I Was A Little Depressed – Why That’s Good!

depressedIf you follow my blog or newsletter you’ve probably read about my little accident a while ago.

I had slipped on the ice, broke my ankle and had surgery.

I was mostly immobile for 5 weeks, plus another 4 – 6 weeks in a walking cast.

Three months of being in a cast.

At first I felt pretty neutral.

I worked on figuring out the logistics of my situation:

  • Getting food.
  • Finding someone to walk my dog.
  • And learning how to be as independent as possible.

When that had been taken care of, I found myself a little depressed.

The reality of lying around for 3 months was getting to me.

Exercise was a big mood-booster, and for a while, it was mostly off limits.

So, why did I consider my mild depression a good thing?

Because I wasn’t eating my way out of it.

I didn’t escaping into chocolate, potato chips or ice cream.

I actually allowed myself to feel a little sad, and it was okay.

I noticed how I felt, and I just sat with it.

I wasn’t fighting it.

I knew it would pass, and even in the midst of it, when I was engrossed in something, it faded away… and then periodically would come back.

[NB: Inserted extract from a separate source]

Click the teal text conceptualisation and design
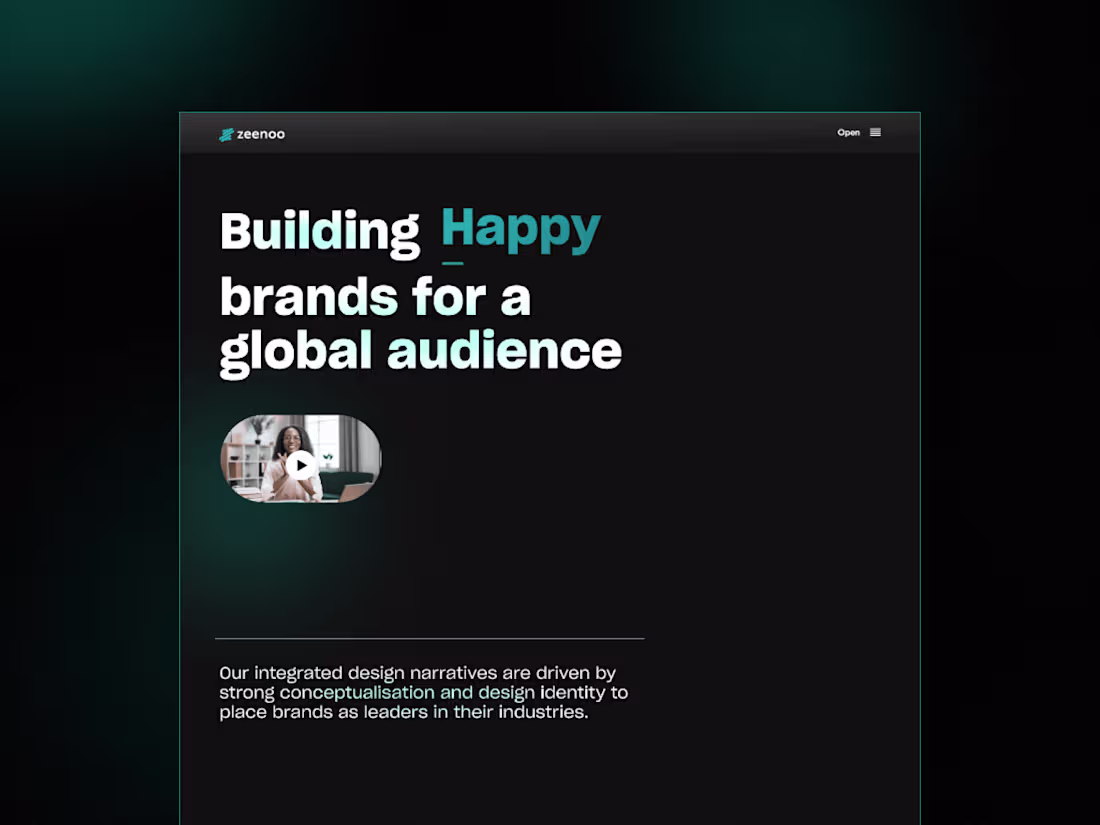Screen dimensions: 1100x825 pyautogui.click(x=406, y=691)
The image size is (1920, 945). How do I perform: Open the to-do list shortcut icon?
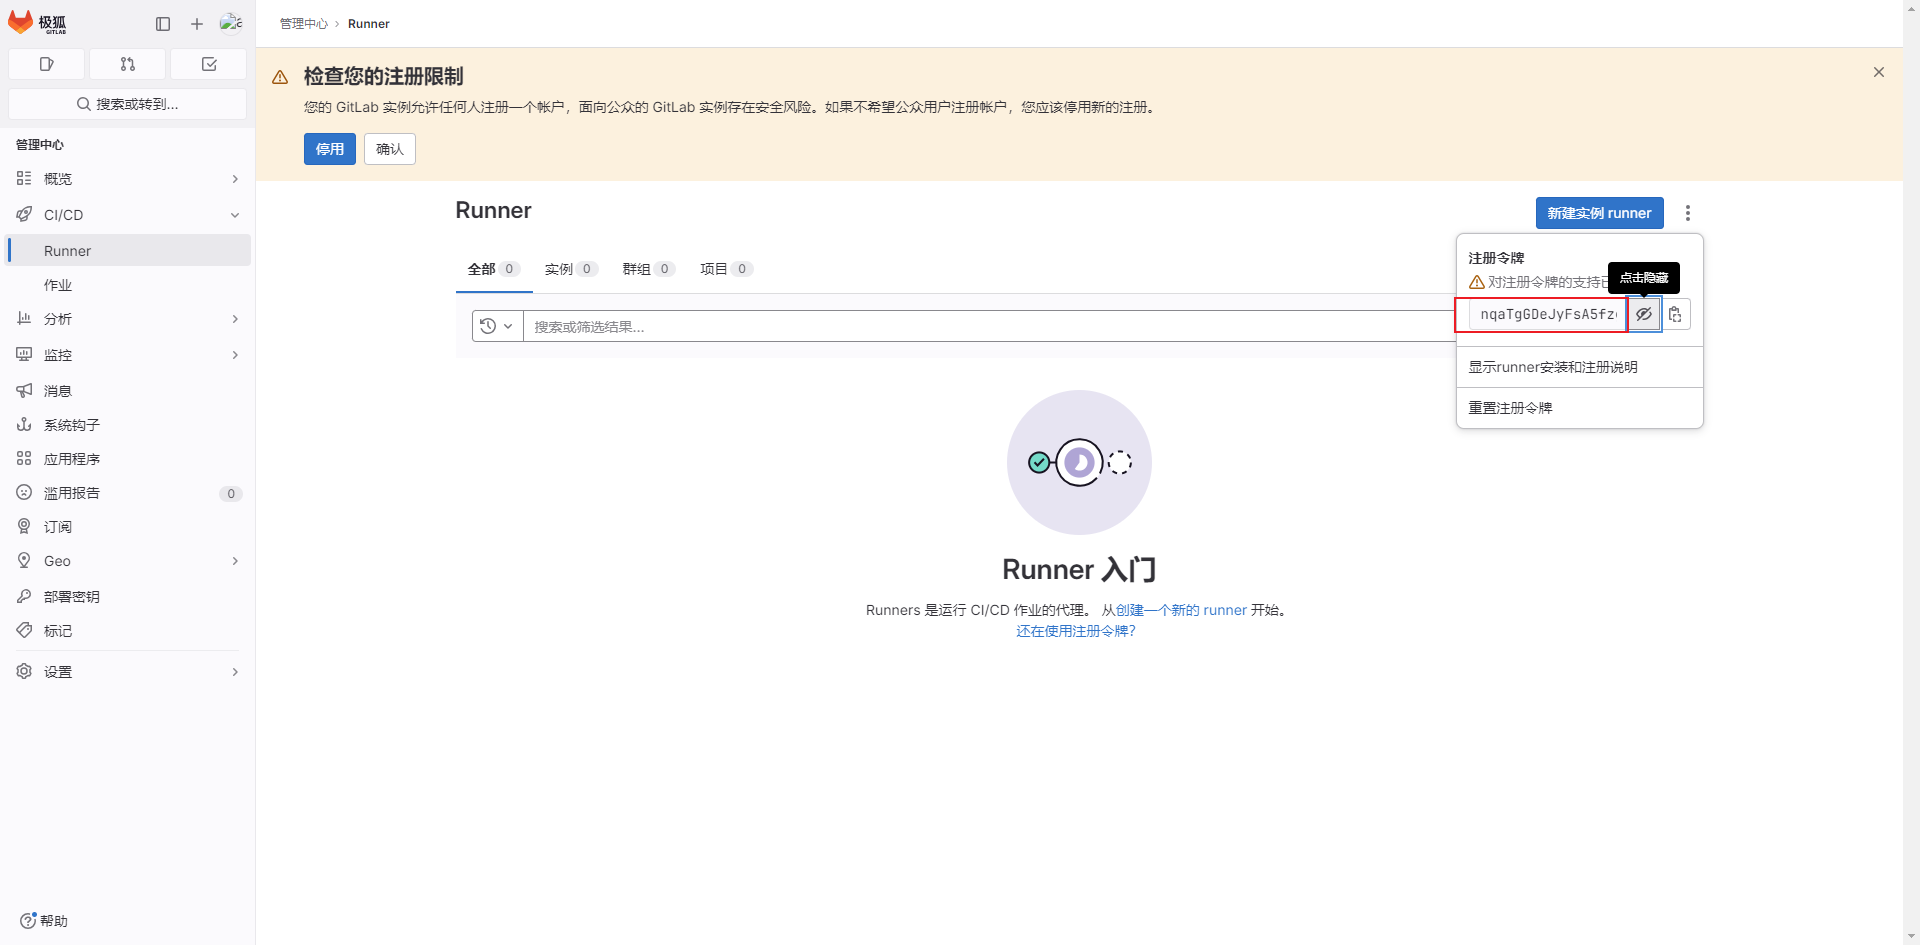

But even though it seemed to be hanging around a bit, I made a decision.

I could do sad.

I could allow it.

I could think about being depressed in a different way: how much worse things could be, how lucky I was to have people around me, and how great that the feeling wasn’t permanent.

But in the meantime, I experienced ‘sad’ and truly saw that I didn’t need to eat to make it go away.

Are you up to the challenge of sitting with your uncomfortable feelings without escaping into food?